Aufgaben zur Bearbeitung >>
• A. Auf welchen Betrag könnte der weltweite Metaverse-Umsatz im Jahr 2030 laut Statista anwachsen, wie es der Textauszug zur Metaverse-Infrastruktur angibt?
• B. Gib aus dem Textauszug zur Metaverse-Infrastruktur die Stelle von „Illustration: Absmeier Tung“ bis einschließlich „vom Internetknoten-Betreiber DE-CIX.“ wortgetreu wieder.

Textauszug >>
══════════
»Die Anforderungen des immersiven Internets und des Metaverse brauchen völlig neue digitale Infrastrukturen und Kollaborationen!«

Illustration: Absmeier Tung Nguyen

Laut Statista könnte der weltweite Metaverse-Umsatz auf bis zu 468 Milliarden Euro im Jahr 2030 anwachsen. Optimistischere Schätzungen gehen sogar von über eine Billion Dollar Umsatz im Jahr aus. Doch um diese Potenziale auch nur annährend auszuschöpfen, und den Anforderungen der digitalen Zukunft gerecht zur werden, muss vor allem bei der Infrastruktur aufgerüstet und bestehende Silos überwunden werden, meint Ivo Ivanov, Geschäftsführer und Vorstandsvorsitzender vom Internetknoten-Betreiber DE-CIX.

»Obwohl das Internet, wie wir es heute kennen, das größte Infrastrukturprojekt der Menschheitsgeschichte ist, wird dieses gigantische Netz der Netze nicht ausreichen, um den hohen Anforderungen der digitalen Zukunft gerecht zu werden. Dies ist ein Fakt und nicht wegzudiskutieren! Das immersive Internet hebt die Ansprüche an eine digitale Infrastruktur der Zukunft auf ein komplett neues Level. Es handelt sich hierbei um keinerlei Evolutionsstufe. Wir stehen aktuell an der Schwelle zu einem neuen digitalen Zeitalter, dessen infrastrukturelle Grundlagen es zu bauen gilt. Und das besser heute als morgen. Warum ist das so? Nehmen wir das Konzept des Metaverse als ein Beispiel und schauen uns die technischen Voraussetzungen an, die man braucht, damit der User ein exzellentes Nutzererlebnis hat. Anwendungen wie Virtual- oder Augmented Reality brauchen eine hohe Bandbreite und gleichzeitig äußerst geringe Latenzzeiten. Wollen wir mit einem bestmöglichen Erlebnis in diese neuen digitalen Welten eintauchen, brauchen wir effizientere Datenübertragungswege.
══════════
Extrahierte Daten >>
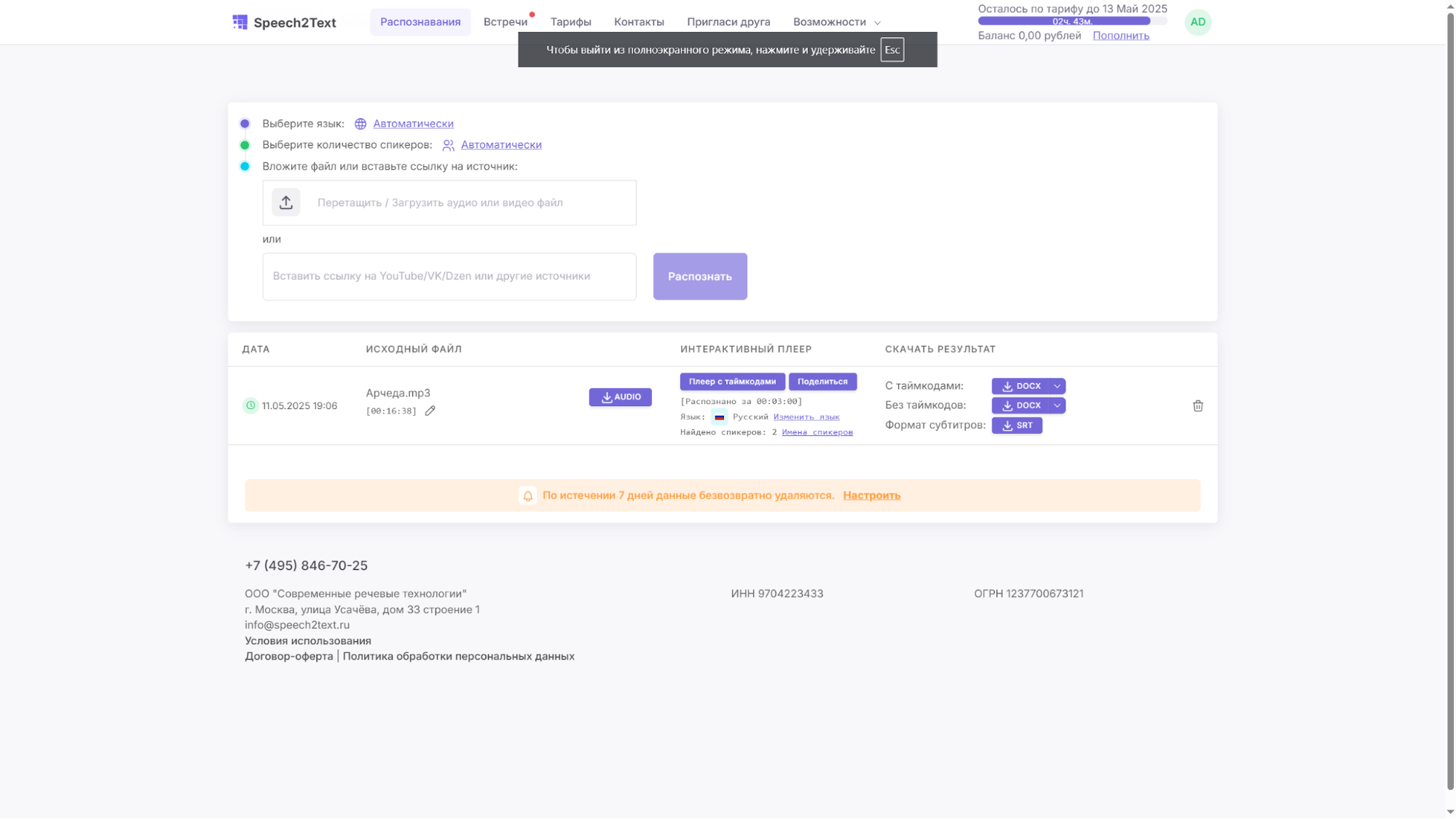Screen dimensions: 1456x819
Task: Click the Russian flag language icon
Action: pos(719,417)
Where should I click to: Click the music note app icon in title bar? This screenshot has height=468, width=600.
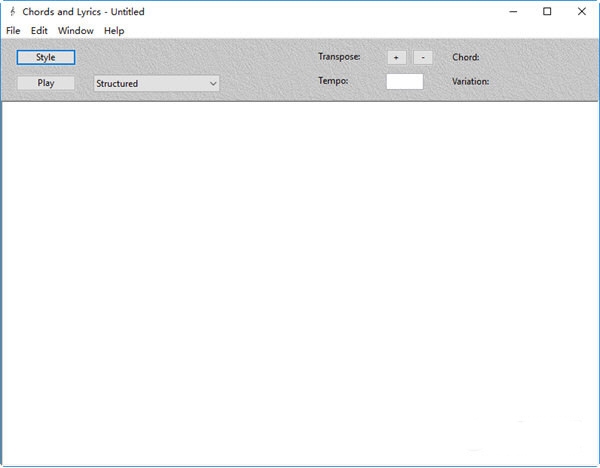pos(11,12)
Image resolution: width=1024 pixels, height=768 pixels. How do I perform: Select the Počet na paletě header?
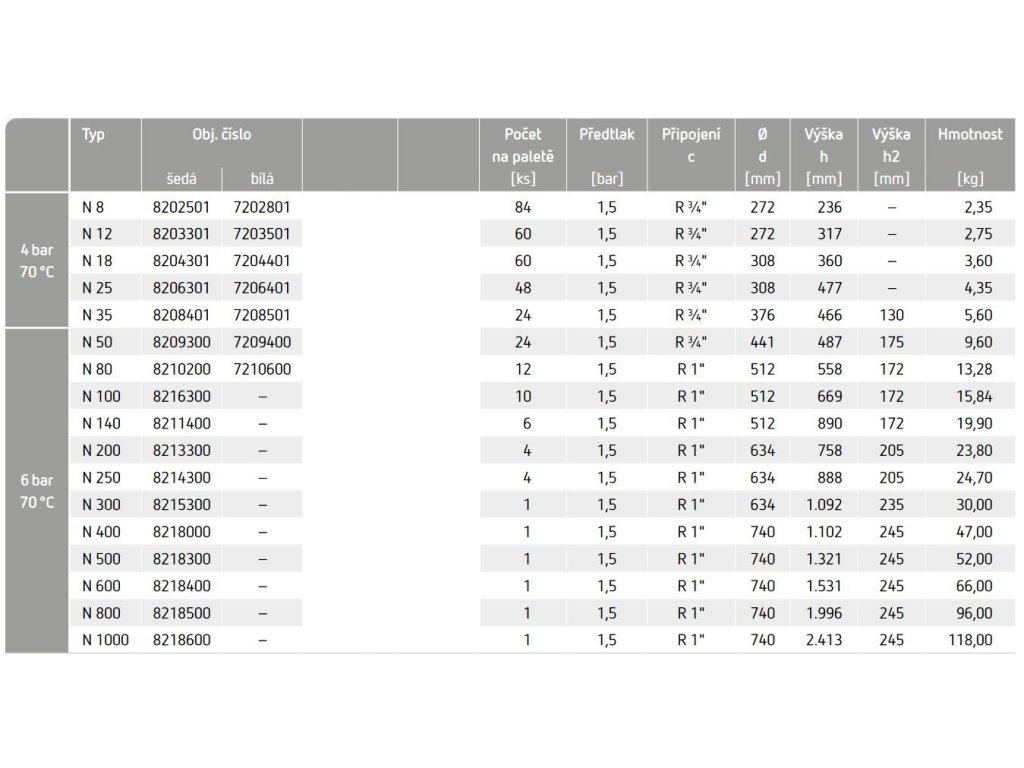522,156
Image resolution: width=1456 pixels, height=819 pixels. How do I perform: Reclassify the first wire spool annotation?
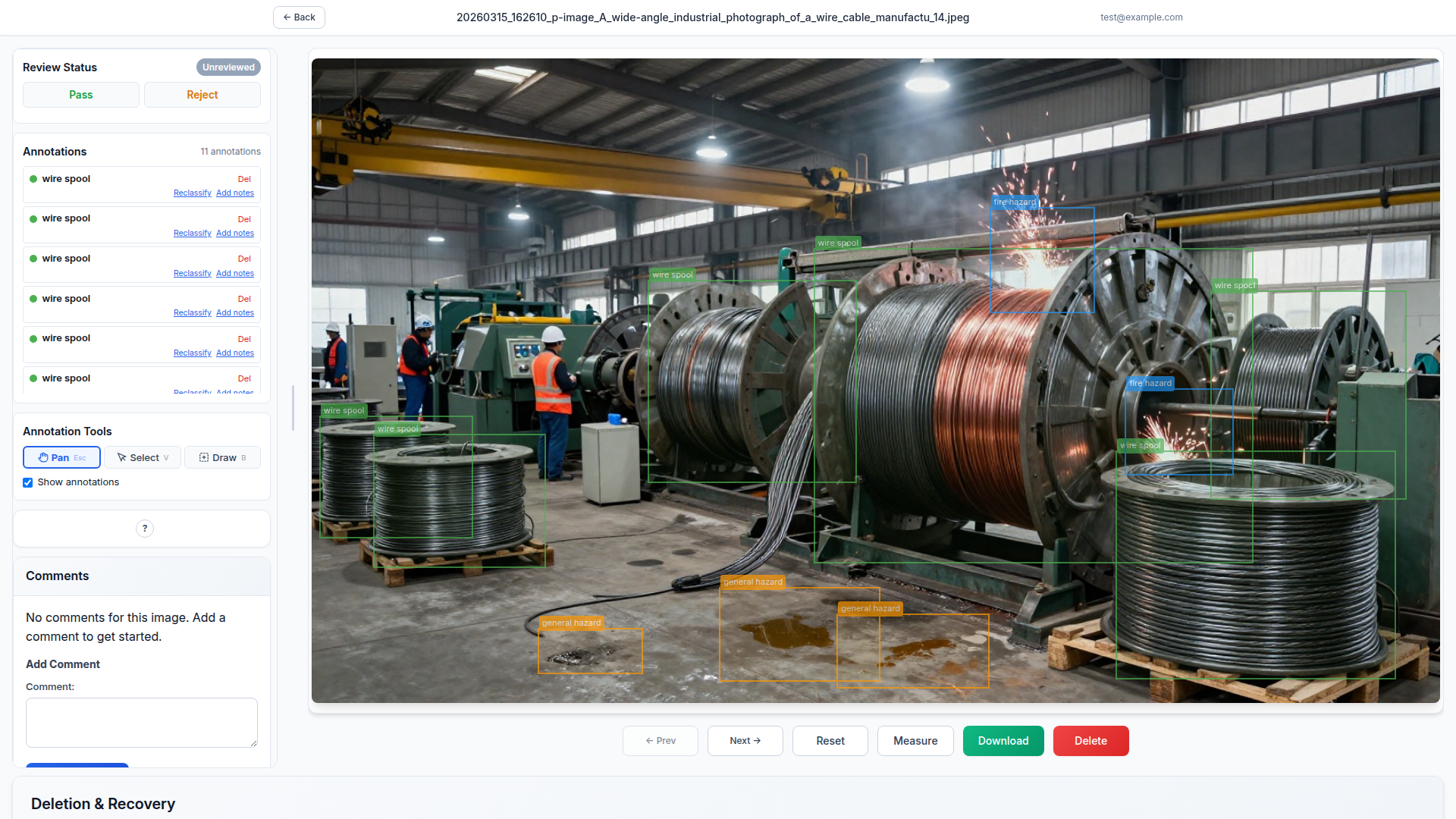click(x=192, y=193)
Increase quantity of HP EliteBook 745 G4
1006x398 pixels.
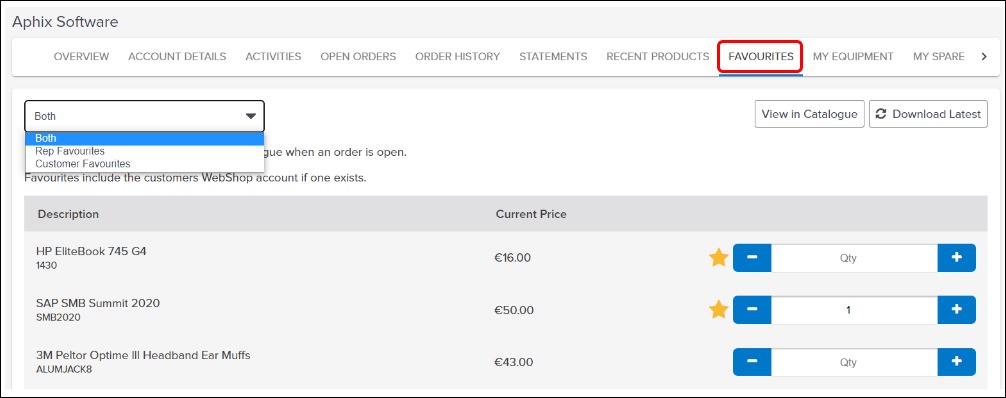point(957,258)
══════════
Lösungen je Aufgabe >>
• A. Auf bis zu 468 Milliarden Euro.

• B.
Illustration: Absmeier Tung Nguyen

Laut Statista könnte der weltweite Metaverse-Umsatz auf bis zu 468 Milliarden Euro im Jahr 2030 anwachsen. Optimistischere Schätzungen gehen sogar von über eine Billion Dollar Umsatz im Jahr aus. Doch um diese Potenziale auch nur annährend auszuschöpfen, und den Anforderungen der digitalen Zukunft gerecht zur werden, muss vor allem bei der Infrastruktur aufgerüstet und bestehende Silos überwunden werden, meint Ivo Ivanov, Geschäftsführer und Vorstandsvorsitzender vom Internetknoten-Betreiber DE-CIX.